If you’re here because you want to understand what “forward secrecy SSL” or “SSL perfect forward secrecy” means, then you’ve come to the right place. Perfect forward secrecy is a now-mandatory component of SSL/TLS. Starting in TLS 1.3, all key exchange methods must be ephemeral Diffie-Hellman families — not RSA, which doesn’t support perfect forward secrecy.

What is Forward Secrecy in SSL / TLS and How Does It Work?

So, what is perfect forward secrecy? First, let’s talk about key exchange. Historically, key exchange has been performed using RSA asymmetric encryption. This method had a number of problems — hence its removal in TLS 1.3 — including Oracle padding attacks and something called Bleichenbacher’s CAT (don’t ask). The biggest may be its lack of ephemerality, though.

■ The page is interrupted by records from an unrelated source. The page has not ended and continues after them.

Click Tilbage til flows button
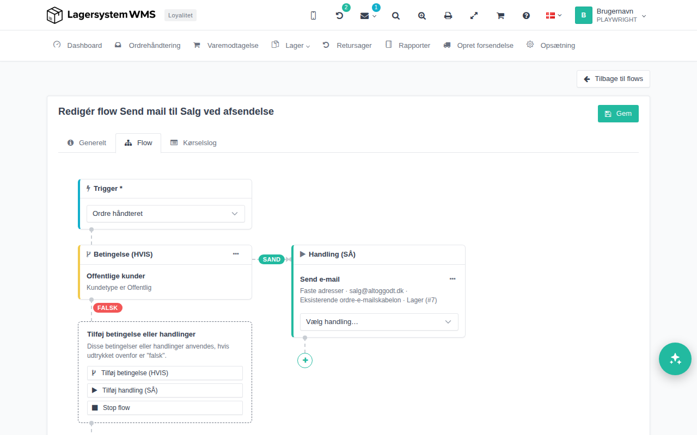This screenshot has height=435, width=697. [x=613, y=79]
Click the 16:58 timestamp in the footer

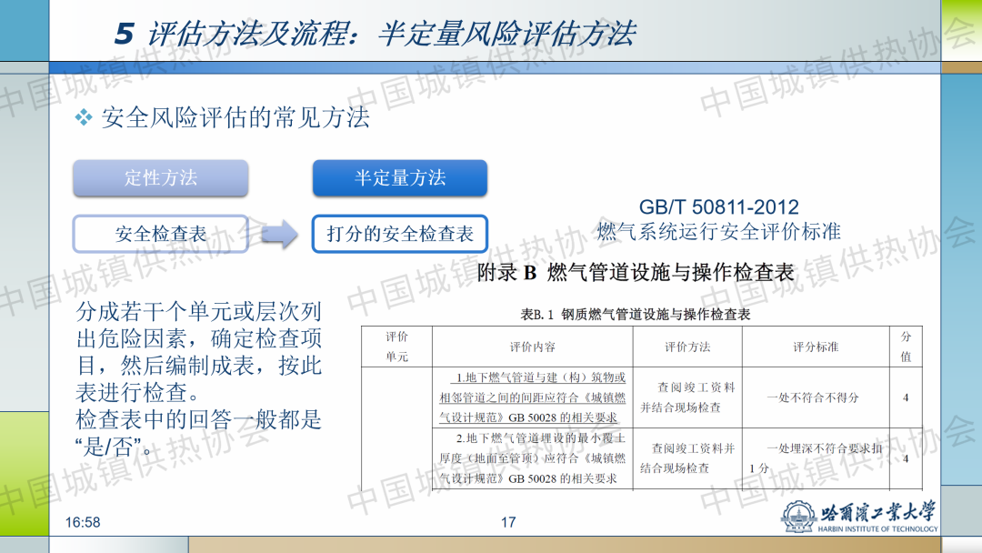click(x=83, y=522)
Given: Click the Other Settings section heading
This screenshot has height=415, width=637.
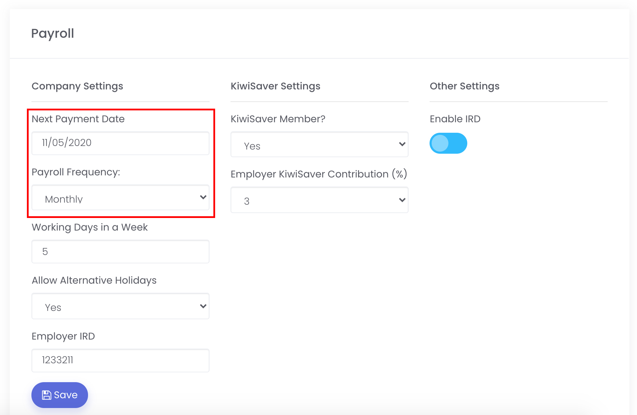Looking at the screenshot, I should tap(464, 86).
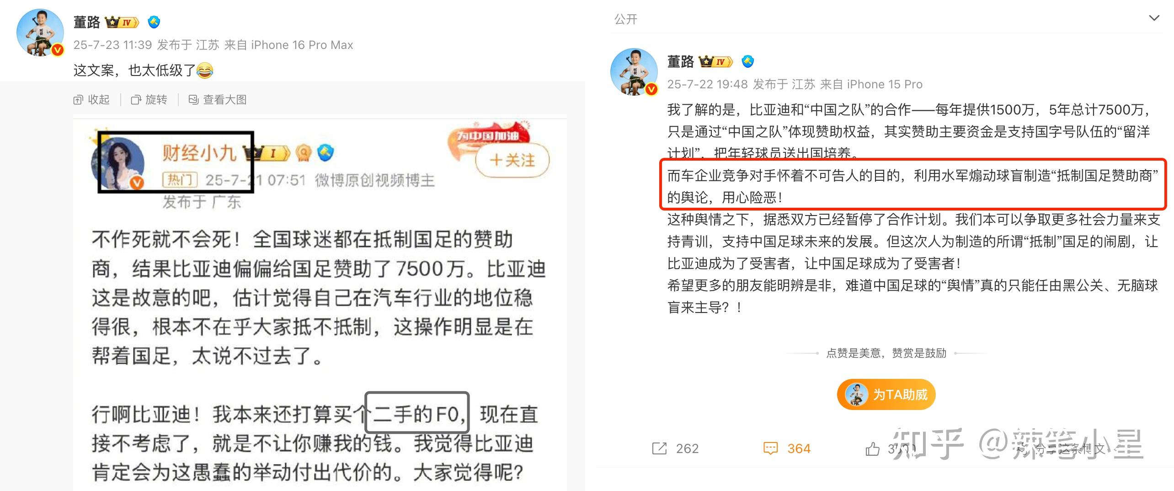Viewport: 1174px width, 491px height.
Task: Click the blue verified badge beside right 董路
Action: tap(748, 61)
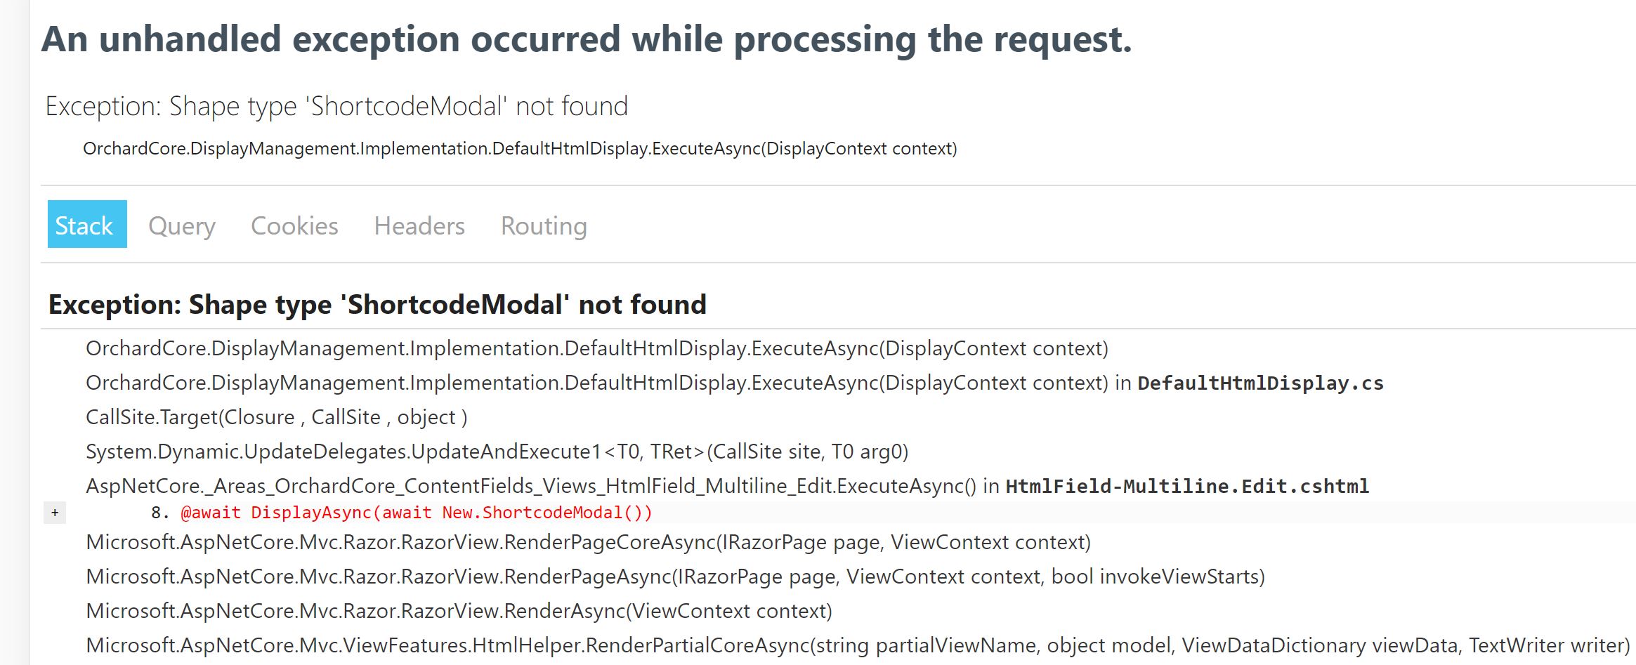
Task: Click the exception summary under the title
Action: click(337, 106)
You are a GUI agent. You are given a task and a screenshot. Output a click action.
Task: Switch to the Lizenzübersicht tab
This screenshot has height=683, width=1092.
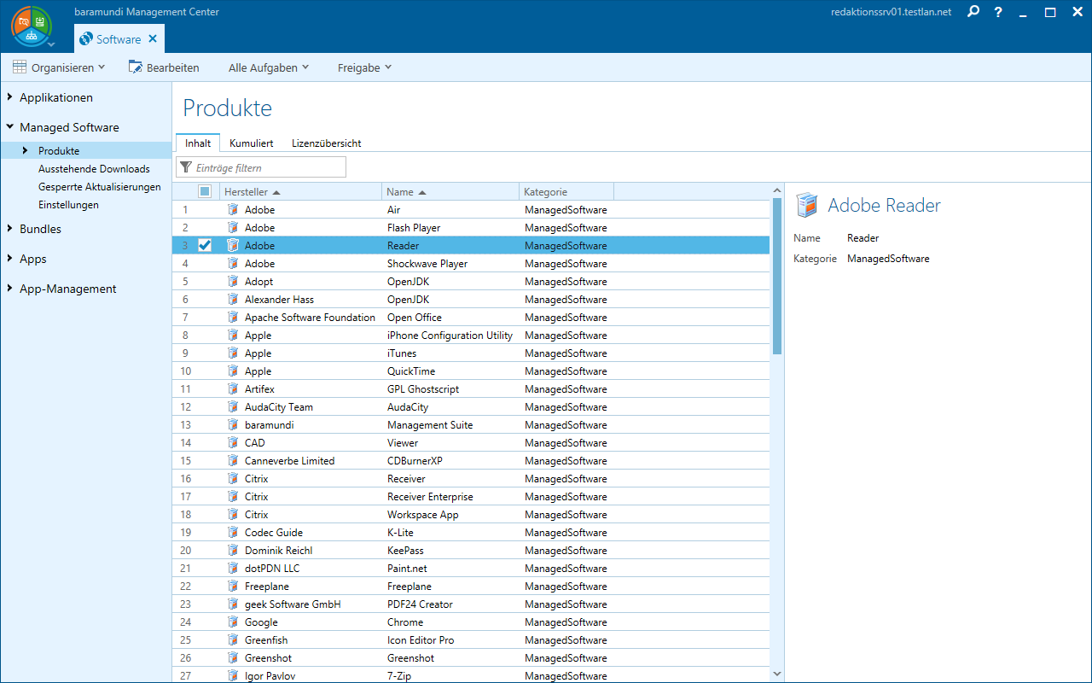tap(326, 143)

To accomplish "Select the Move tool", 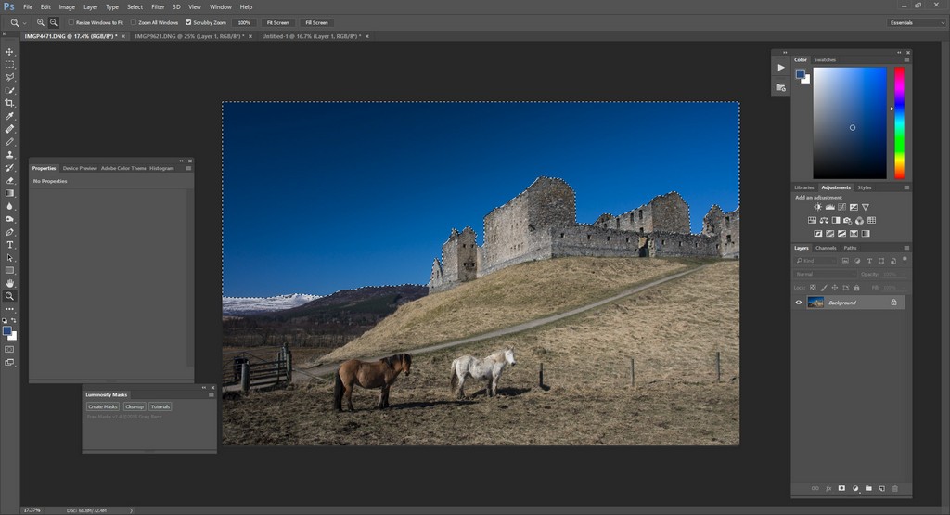I will (10, 52).
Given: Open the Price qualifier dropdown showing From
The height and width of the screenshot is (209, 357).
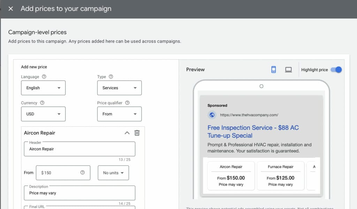Looking at the screenshot, I should click(119, 114).
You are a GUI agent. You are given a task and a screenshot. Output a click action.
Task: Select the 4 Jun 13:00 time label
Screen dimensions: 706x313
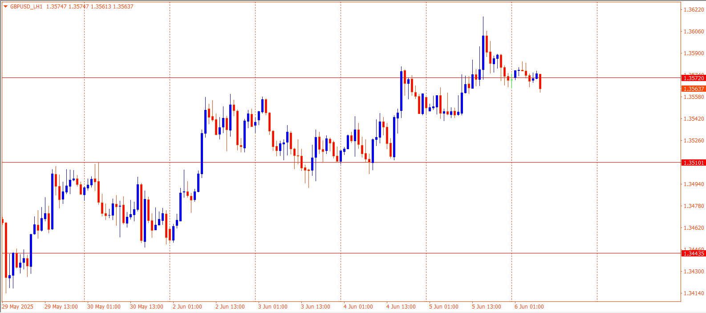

An ephemeral key exchange is one that allows for the regular rotation of the session keys. This is necessary for perfect forward secrecy and is impossible with RSA. That’s owed to the fact that RSA uses massive keys and transacts in huge prime numbers that are expensive to compute. The toll it takes on a website’s servers make ephemeral RSA schemes impractical at best (also, impossible).

Diffie-Hellman key exchange, specifically its elliptic curve-based variants, is much easier to compute and allows for regular key rotation. It also facilitates SSL perfect forward secrecy, which is incumbent upon regular key rotation and ensures that even if the private key associated with that site’s SSL certificate — and the private key plays a role in the generation of those session keys — is ever compromised, the session keys cannot be deciphered.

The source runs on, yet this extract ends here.